Eine Last-Mile-Lokomotive ist mit zwei Antrieben ausgestattet, nämlich einem vollwertigen Elektroantrieb und einem Diesel-Hilfsmotor. Wie eine klassische E-Lok bezieht die Last-Mile-Lokomotive den Fahrstrom aus der Oberleitung. In Streckenabschnitten ohne Stromversorgung schaltet der Antrieb auf den Verbrennungsmotor um.

Die beiden Antriebe sorgen dafür, dass eine Last-Mile-Lokomotive die elektrische Infrastruktur optimal ausnutzen kann. Denn dort, wo eine Oberleitung zur Verfügung steht, nutzt sie den Strom. Nur auf den Abschnitten ohne Elektrifizierung fährt sie mit Diesel. Zumindest auf den viel befahrenen Hauptstrecken sind die Stücke ohne Stromversorgung inzwischen recht klein. Meist sind es nur die ersten und letzten Kilometer bis zur nächsten Oberleitung. Daher kommt auch der Name. Lange Fahrten mit Diesel, obwohl eine Oberleitung vorhanden ist, können so vermieden werden. Last-Mile-Lokomotiven sind seit 2016 im Einsatz.

 

Hybrid-Lokomotiven

Eine Hybrid-Lokomotive ist eine E-Lok, die neben dem Elektromotor mit einem Stromgenerator und einem Batteriespeicher ausgestattet ist. Bei Teillast nutzt sie den Strom aus der Batterie. Ist der Bedarf an Leistung höher, hilft ein Dieselmotor aus.

Der Dieselmotor steuert aber nicht nur die benötigte Leistung bei, sondern dient auch als Stromgenerator, um die Batterie nachzuladen. Im Unterschied zu klassischen Dieselloks läuft der Motor dabei immer und unabhängig von der Geschwindigkeit des Zugs auf optimaler Drehzahl.
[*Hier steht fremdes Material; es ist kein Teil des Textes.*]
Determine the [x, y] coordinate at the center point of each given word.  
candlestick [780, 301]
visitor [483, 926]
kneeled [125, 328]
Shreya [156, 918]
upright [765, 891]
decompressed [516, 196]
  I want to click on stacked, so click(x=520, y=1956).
Durch den Betrieb im optimalen Drehzahlbereich erzeugt das Dieselaggregat permanent Strom, der in der Batterie gespeichert werden kann. Auf diese Weise können bis zu 50 Prozent Treibstoff eingespart werden. Der Ausstoß an Schadstoffen sinkt sogar um bis zu 70 Prozent.

Die Stärken von Hybrid-Lokomotiven kommen vor allem im Rangierbetrieb zum Tragen, bei dem häufig angefahren und angehalten werden muss. Gut die Hälfte der Einssatzzeit können die Loks hier im Batteriebetrieb fahren. Hybrid-Lokomotiven sind seit 2015 auf der Schiene.

Beispiel:

 

Dual-Mode-Lokomotiven

Die Dual-Mode-Lok ähnelt vom Grundprinzip her der Last-Mile-Lokomotive. Allerdings vereint sie zwei vollwertige Schienenfahrzeuge in sich. Zum einen ist das eine echte Elektro-Lokomotive, die mit Strom aus der Oberleitung unterwegs ist. Zum anderen ist die 2-in-1-Lokomotive mit einem emissionsarmen Dieselmotor ausgestattet. Auf Strecken ohne Oberleitung produziert das Dieselaggregat Strom für den Elektromotor.

Eine Dual-Mode-Lokomotive kann die vorhandene Infrastruktur deshalb optimal ausnutzen. Dabei kann sie auch in Abschnitten ohne Elektrifizierung mit voller Geschwindigkeit weiterfahren. Und anders als die Last-Mile-Lokomotive kann die Dual-Mode-Lok deutlich längere Strecken ohne externe Stromversorgung überbrücken. Insofern kann sie ein guter Ersatz für klassische Diesellokomotiven sein. Dual-Mode-Lokomotiven fahren seit 2020.